A 30-year-old male who needed a high risk plan would pay about $300 a month for coverage and a woman of the same age would pay about $700.

Unless you're making a pretty big amount per month--in which case I assume you have a job that probably pays for a pretty sweet plan.


People seem to forget that their insurance rates went up every year even before the ACA.  They forget that they could be dropped for any reason or no reason--that the insurance company could just manufacture a thing you "forgot" to put on your application and use that as a reason to rescind coverage.  I had some stupid doctor tell me my pains were all in my neck and send me to physical therapy.  The next doctor said that the first doctor was full of it, but that the PT couldn't hurt if it would involve some kind of massage or relaxation whatnot.  So I went.

Voila.  Pre-existing condition.  One of my applications was denied and cited that as a reason.

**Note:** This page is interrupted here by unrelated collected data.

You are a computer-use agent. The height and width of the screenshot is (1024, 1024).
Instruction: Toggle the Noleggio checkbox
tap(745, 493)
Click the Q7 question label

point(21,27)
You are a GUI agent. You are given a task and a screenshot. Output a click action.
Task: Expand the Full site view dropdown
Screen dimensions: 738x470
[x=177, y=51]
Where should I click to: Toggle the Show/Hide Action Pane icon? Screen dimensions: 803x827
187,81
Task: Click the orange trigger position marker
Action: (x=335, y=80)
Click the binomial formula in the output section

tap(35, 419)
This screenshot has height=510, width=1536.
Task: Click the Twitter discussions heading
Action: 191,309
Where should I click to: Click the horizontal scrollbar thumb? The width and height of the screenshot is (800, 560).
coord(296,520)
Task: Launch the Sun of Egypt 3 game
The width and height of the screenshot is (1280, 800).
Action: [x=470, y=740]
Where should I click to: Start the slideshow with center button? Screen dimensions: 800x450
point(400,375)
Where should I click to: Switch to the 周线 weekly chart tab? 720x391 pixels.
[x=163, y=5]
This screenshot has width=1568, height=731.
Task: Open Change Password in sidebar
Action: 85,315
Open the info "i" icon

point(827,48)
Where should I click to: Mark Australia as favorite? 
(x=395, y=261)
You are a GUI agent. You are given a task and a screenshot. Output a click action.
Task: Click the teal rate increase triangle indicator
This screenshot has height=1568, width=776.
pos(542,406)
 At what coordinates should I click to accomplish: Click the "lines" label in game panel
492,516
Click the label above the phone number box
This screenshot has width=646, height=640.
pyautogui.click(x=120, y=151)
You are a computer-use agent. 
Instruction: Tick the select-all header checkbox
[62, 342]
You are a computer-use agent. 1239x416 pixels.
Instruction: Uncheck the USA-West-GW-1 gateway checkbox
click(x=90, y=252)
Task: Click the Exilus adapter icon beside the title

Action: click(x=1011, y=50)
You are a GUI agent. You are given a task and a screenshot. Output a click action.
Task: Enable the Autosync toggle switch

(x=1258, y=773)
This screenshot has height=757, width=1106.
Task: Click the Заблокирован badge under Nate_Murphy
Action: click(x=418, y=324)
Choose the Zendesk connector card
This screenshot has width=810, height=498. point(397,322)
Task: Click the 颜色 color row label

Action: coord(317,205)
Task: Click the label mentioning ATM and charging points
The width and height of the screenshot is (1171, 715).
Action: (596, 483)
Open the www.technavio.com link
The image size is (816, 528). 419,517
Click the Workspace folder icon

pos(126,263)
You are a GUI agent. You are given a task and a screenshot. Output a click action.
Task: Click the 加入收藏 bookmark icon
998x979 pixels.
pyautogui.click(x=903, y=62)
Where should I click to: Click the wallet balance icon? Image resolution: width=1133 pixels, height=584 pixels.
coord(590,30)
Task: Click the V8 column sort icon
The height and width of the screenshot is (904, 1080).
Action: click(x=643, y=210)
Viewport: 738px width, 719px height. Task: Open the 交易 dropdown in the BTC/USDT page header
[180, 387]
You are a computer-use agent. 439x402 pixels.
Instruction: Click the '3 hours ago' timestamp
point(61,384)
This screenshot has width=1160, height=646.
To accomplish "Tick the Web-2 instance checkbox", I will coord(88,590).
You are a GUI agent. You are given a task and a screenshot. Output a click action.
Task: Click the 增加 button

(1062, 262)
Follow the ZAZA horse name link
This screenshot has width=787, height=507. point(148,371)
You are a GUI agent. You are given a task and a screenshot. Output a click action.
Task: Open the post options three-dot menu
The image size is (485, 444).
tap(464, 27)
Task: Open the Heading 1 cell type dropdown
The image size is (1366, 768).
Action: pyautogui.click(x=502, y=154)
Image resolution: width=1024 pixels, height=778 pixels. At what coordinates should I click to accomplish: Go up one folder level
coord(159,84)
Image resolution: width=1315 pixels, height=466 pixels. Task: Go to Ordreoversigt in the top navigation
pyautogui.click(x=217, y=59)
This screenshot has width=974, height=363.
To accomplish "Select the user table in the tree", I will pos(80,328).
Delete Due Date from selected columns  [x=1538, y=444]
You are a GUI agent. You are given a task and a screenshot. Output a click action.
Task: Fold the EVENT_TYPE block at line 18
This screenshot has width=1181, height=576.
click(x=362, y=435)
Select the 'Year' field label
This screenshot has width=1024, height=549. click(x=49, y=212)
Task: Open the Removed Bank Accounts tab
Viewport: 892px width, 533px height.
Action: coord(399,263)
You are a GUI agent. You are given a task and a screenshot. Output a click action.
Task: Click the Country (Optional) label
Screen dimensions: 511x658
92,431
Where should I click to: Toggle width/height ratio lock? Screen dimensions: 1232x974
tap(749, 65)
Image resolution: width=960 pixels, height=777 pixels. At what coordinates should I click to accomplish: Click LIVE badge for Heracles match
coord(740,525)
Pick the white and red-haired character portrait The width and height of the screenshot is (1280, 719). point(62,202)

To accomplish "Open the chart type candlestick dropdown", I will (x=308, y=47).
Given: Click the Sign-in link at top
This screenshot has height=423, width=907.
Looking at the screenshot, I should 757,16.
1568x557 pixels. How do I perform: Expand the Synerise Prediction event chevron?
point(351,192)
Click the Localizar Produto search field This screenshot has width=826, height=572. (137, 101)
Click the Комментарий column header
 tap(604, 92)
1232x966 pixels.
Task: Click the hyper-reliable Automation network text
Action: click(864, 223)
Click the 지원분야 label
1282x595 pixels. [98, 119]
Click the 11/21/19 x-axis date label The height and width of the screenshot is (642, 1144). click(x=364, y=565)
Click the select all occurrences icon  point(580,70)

So yeah.  If you're one of the disabled, one of the diseased, one of the fallen ... you're pretty thrilled that you can't get turned down.  And you'll get a plan for less than $200 a month and you'll probably get most of it subsidized if you're making no money.  Or some of it if you make less than $45,000 or so.  No $700 premiums for you!

Of course, if you're one of the healthy who never thought about insurance and maybe didn't have it, or had the shittiest plan available ... you're probably pissed off that you have to pay for something that might (gasp) fund the care of another person.  Because we are, fundamentally, a country of selfish assholes who like to trot around pretending to be Christian.  And we don't want to like, ACCIDENTALLY help another person or something.

Since I'm quitting my full time job that confers benefits, I took a look at what's available in my area.  There's a gold plan for $183 and a bronze for $164.  I think subsidies might only work for silver level plans or some business, so I'm not sure what's going on there (I think the second cheapest silver plan was $170ish or something, and that's what subsidies are based off of) but that gold plan is calling my poor, diseased name.

Hopefully I'll just get a job with insurance in the meantime.  And avoid this mess.